Systems for serving inference requests on graph neural networks (GNN) must combine low latency with high throughout, but they face irregular computation due to skew in the number of sampled graph nodes and aggregated GNN features. This makes it challenging to exploit GPUs effectively: using GPUs to sample only a few graph nodes yields lower performance than CPU-based sampling; and aggregating many features exhibits high data movement costs between GPUs and CPUs. Therefore, current GNN serving systems use CPUs for graph sampling and feature aggregation, limiting throughput. We describe Quiver, a distributed GPU-based GNN serving system with low-latency and high-throughput. Quiver's key idea is to exploit workload metrics for predicting the irregular computation of GNN requests, and governing the use of GPUs for graph sampling and feature aggregation: (1) for graph sampling, Quiver calculates the probabilistic sampled graph size, a metric that predicts the degree of parallelism in graph sampling. Quiver uses this metric to assign sampling tasks to GPUs only when the performance gains surpass CPU-based sampling; and (2) for feature aggregation, Quiver relies on the feature access probability to decide which features to partition and replicate across a distributed GPU NUMA topology.
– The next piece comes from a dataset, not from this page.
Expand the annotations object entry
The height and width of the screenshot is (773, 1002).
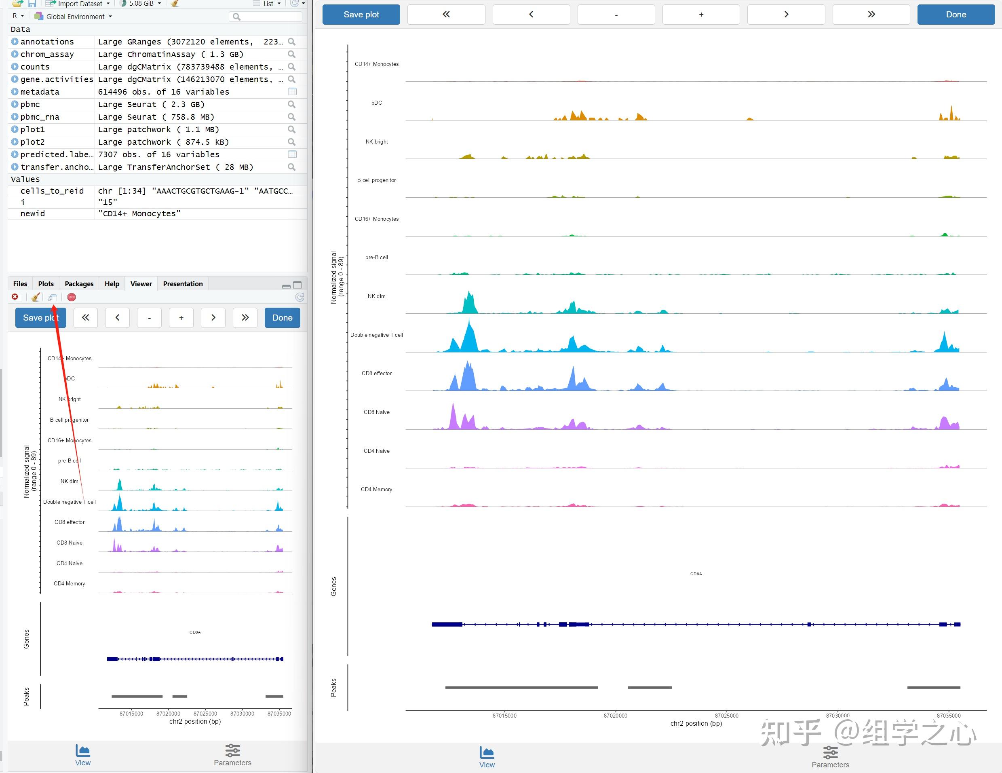(15, 42)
We show that Quiver achieves up to 35 times lower latency with an 8 times higher throughput compared to state-of-the-art GNN approaches (DGL and PyG).

MSRL: Distributed Reinforcement Learning with Dataflow Fragments

Reinforcement learning~(RL) trains many agents, which is resource-intensive and must scale to large GPU clusters. Different RL training algorithms offer different opportunities for distributing and parallelising the computation. Yet, current distributed RL systems tie the definition of RL algorithms to their distributed execution: they hard-code particular distribution strategies and only accelerate specific parts of the computation (e.g. policy network updates) on GPU workers. Fundamentally, current systems lack abstractions that decouple RL algorithms from their execution. We describe MindSpore Reinforcement Learning (MSRL), a distributed RL training system that supports distribution policies that govern how RL training computation is parallelised and distributed on cluster resources, without requiring changes to the algorithm implementation. MSRL introduces the new abstraction of a fragmented dataflow graph, which maps Python functions from an RL algorithm's training loop to parallel computational fragments. Fragments are executed on different devices by translating them to low-level dataflow representations, e.g. computational graphs as supported by deep learning engines, CUDA implementations or multi-threaded CPU processes. We show that MSRL subsumes the distribution strategies of existing systems, while scaling RL training to 64 GPUs.

CROSSBOW: Scaling Deep Learning with Small Batch Sizes on Multi-GPU Servers

Deep learning models are trained on servers with many GPUs, and training must scale with the number of GPUs. Systems such as TensorFlow and Caffe2 train models with parallel synchronous stochastic gradient descent: they process a batch of training data at a time, partitioned across GPUs, and average the resulting partial gradients to obtain an updated global model. To fully utilise all GPUs, systems must increase the batch size, which hinders statistical efficiency. Users tune hyper-parameters such as the learning rate to compensate for this, which is complex and model-specific. We describe CROSSBOW, a new single-server multi-GPU system for training deep learning models that enables users to freely choose their preferred batch size - however small - while scaling to multiple GPUs. CROSSBOW uses many parallel model replicas and avoids reduced statistical efficiency through a new synchronous training method. We introduce SMA, a synchronous variant of model averaging in which replicas independently explore the solution space with gradient descent, but adjust their search synchronously based on the trajectory of a globally-consistent average model. CROSSBOW achieves high hardware efficiency with small batch sizes by potentially training multiple model replicas per GPU, automatically tuning the number of replicas to maximise throughput. Our experiments show that CROSSBOW improves the training time of deep learning models on an 8-GPU server by 1.3-4x compared to TensorFlow.